◆ **Item coordinate data**:
____________________
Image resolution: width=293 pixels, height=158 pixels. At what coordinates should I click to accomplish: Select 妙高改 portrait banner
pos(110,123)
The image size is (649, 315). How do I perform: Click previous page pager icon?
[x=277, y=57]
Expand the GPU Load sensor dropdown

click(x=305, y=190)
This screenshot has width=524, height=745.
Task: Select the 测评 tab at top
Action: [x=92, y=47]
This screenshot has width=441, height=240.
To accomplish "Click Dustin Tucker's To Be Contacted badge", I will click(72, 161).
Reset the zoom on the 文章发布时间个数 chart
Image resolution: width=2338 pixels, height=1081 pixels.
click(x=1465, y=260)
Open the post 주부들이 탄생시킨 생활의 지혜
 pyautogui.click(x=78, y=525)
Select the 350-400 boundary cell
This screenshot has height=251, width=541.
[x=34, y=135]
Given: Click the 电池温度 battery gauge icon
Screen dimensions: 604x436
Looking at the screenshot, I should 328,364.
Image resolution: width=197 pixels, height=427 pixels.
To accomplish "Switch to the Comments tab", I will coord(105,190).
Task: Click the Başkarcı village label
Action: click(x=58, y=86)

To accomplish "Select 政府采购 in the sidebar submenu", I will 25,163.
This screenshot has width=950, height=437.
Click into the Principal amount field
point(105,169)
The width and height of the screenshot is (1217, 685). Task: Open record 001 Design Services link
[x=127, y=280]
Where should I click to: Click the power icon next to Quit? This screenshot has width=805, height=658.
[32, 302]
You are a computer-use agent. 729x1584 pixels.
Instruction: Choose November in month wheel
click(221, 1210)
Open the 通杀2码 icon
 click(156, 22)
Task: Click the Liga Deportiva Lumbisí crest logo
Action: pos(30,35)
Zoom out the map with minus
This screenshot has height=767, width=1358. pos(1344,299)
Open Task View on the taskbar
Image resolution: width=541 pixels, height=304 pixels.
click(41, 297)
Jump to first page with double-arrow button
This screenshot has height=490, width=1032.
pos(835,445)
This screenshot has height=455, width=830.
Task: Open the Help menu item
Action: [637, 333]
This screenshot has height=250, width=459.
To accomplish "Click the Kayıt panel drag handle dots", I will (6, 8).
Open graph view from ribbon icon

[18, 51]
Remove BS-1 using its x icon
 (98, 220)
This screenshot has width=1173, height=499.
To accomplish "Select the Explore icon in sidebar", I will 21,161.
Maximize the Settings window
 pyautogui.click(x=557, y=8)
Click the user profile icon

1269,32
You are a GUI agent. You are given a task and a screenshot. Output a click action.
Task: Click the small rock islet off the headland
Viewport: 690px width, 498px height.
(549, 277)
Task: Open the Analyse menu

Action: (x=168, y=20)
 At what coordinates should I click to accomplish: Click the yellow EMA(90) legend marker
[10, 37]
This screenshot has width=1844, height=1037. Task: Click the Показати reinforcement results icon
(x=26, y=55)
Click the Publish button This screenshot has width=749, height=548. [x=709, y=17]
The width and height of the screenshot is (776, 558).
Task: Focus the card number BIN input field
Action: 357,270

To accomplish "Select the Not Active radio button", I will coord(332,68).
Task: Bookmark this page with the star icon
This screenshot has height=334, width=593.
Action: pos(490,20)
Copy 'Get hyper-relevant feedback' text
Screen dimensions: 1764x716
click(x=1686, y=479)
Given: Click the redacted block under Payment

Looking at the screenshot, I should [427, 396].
____________________
◆ **WHAT IS EXPECTED**:
Please report each line above that contains the word "pixels", copying every such line in full. Case counts when matching.

◆ **SOLVED PROBLEM**:
Image resolution: width=293 pixels, height=158 pixels. At what coordinates should I click to accomplish: Select 妙高改 portrait banner
Image resolution: width=2338 pixels, height=1081 pixels.
Image resolution: width=197 pixels, height=427 pixels.
You are a computer-use agent. 729x1584 pixels.
Image resolution: width=541 pixels, height=304 pixels.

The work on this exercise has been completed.